CannaOne seeks to become a global leader in financial technology, solutions, and services for merchants as it works hand in hand with select niche banking partners. CannaOne intends to integrate PCI certified payment solutions with its proprietary and proven online marketplace technology platform to offer a truly comprehensive suite of products and services to serve B-to-B merchant clientele. The Company has targeted banking relationships outside of North America, (specifically in SE Asia), and by working with selected banking or licensed EMI partners, our solutions may include merchant acquiring solutions; integrated payment solutions; global eCommerce solutions; core processing and ancillary applications solutions; digital and online marketplace solutions, including internet, mobile and eBanking; fraud, risk management and compliance solutions; electronic funds transfer and network services solutions; and/or card and online retail payment solutions. The Company is focused on organic growth while investigating potential strategic acquisitions that may contribute critical technology applications, services and immediate revenue streams that can complement or enhance our existing offerings and potentially increase or expedite our path to future profitability. While CannaOne believes that significant near-term opportunities exist for the Company’s solutions, there can be no assurance that customer agreements will be reached or that such agreements will be profitable should they be implemented.

For more information, please contact:

Michael Penner, CEO

(604) 396-9974

[email protected]


The securities referred to herein will not be registered under the United States Securities Act of 1933, as amended, and may not be offered or sold in the United States absent registration or an applicable exemption from registration requirements.

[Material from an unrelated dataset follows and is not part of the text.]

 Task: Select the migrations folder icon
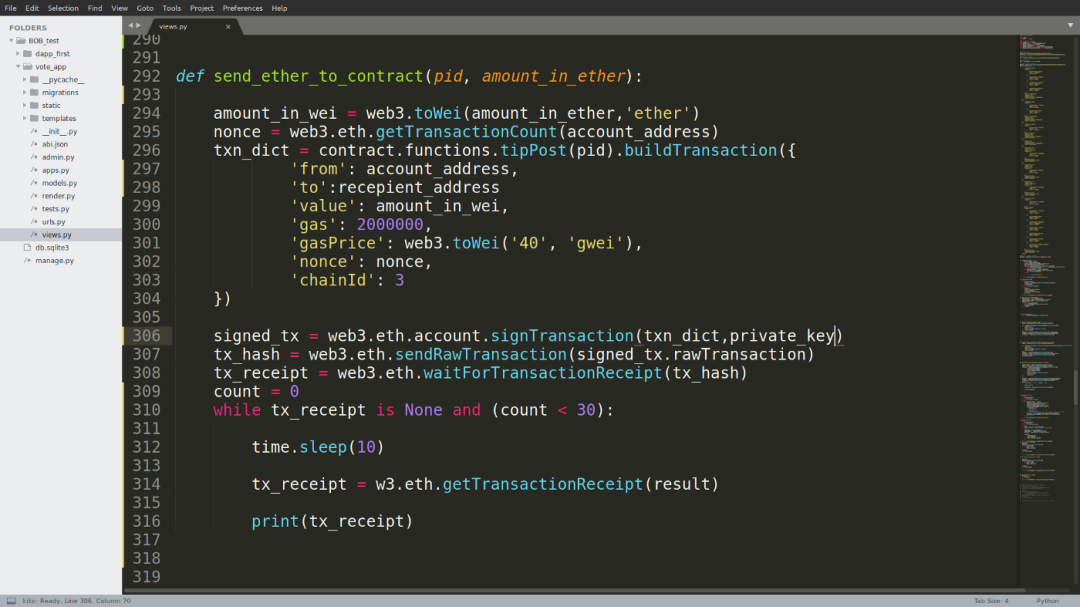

FORWARD-LOOKING STATEMENTS: Certain information contained herein may constitute “forward-looking information” under Canadian securities legislation, including the growth of the digital payment industry, the completion of the acquisition of Arkin, the business plans of CannaOne, Vasu and Arkin and any predicted synergies related to the acquisition of interests in Vasu, the proposed acquisition of Arkin and other potential acquisition targets. Generally, forward-looking information can be identified by the use of forward-looking terminology such as, “will be”, or variations of such words and phrases or statements that certain actions, events, or results “will” occur. Forward-looking statements are based on the Company’s estimates and are subject to known and unknown risks, uncertainties and other factors that may cause the actual results, level of activity, performance, or achievements of CannaOne, Vasu and Arkin to be materially different from those expressed or implied by such forward-looking statements or forward-looking information, including capital expenditures, other costs, or implied future forecasts. There can be no assurance that the acquisition of an interest in Arkin will be completed on the terms described herein, or at all. The Company further again cautions that all forward-looking statements are inherently uncertain, and that actual performance may be affected by a number of material factors, many of which are beyond the Company’s control. Such factors include, among other things: risks and uncertainties relating to the Company’s limited operating history and the need to comply with governmental regulations. There can be no assurance that such statements will prove to be accurate, as actual results and future events could differ materially from those anticipated in such statements. Accordingly, readers should not place undue reliance on forward-looking statements and information. CannaOne will not update any forward-looking statements or forward-looking information that are incorporated by reference herein, except as required by applicable securities laws.